Gaea revolves around two core nodes: the generator and the renderer. The generator creates the data that describes your world, and the renderer turns that data into visuals in-game. This separation lets you use the generator on its own, or connect multiple renderers, for example a TileMapRenderer for gameplay and a custom renderer for a GUI preview.

The easiest way to learn Gaea is to download and explore the demo setups from the gaea-demos repository.

The basic setup is to have one generator, one renderer and a Godot node (here the TileMapLayer node) for the render.

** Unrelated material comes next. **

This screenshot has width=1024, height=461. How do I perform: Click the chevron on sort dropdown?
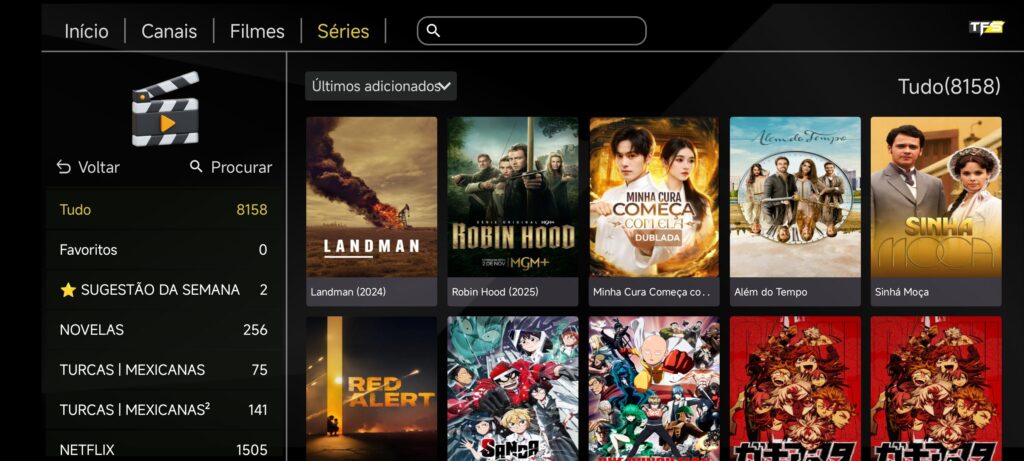445,86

A basic setup of Gaea nodes

You can find a step-by-step tutorial to create this setup in the Generating Terrain guide.

Generator

The generator node need 3 resources to work: the GaeaGraph which contains the graph nodes and connections between them, the GaeaGenerationSettings which contains settings for the generator like the seed and the world size, and the GaeaTaskPool which contains the thread pool used to run the generator on a separate thread.

generator node

Learn more about the generator in GaeaGenerator.

Renderer

The GaeaRenderer takes what the generator creates, and draws it in the game. Gaea has 2 built-in renderers: the TileMapRenderer and the GridMapRenderer. They use TileMapMaterials and GridMapMaterials respectively, which tell them which tiles in the tileset or which elements in the gridmap to draw on screen.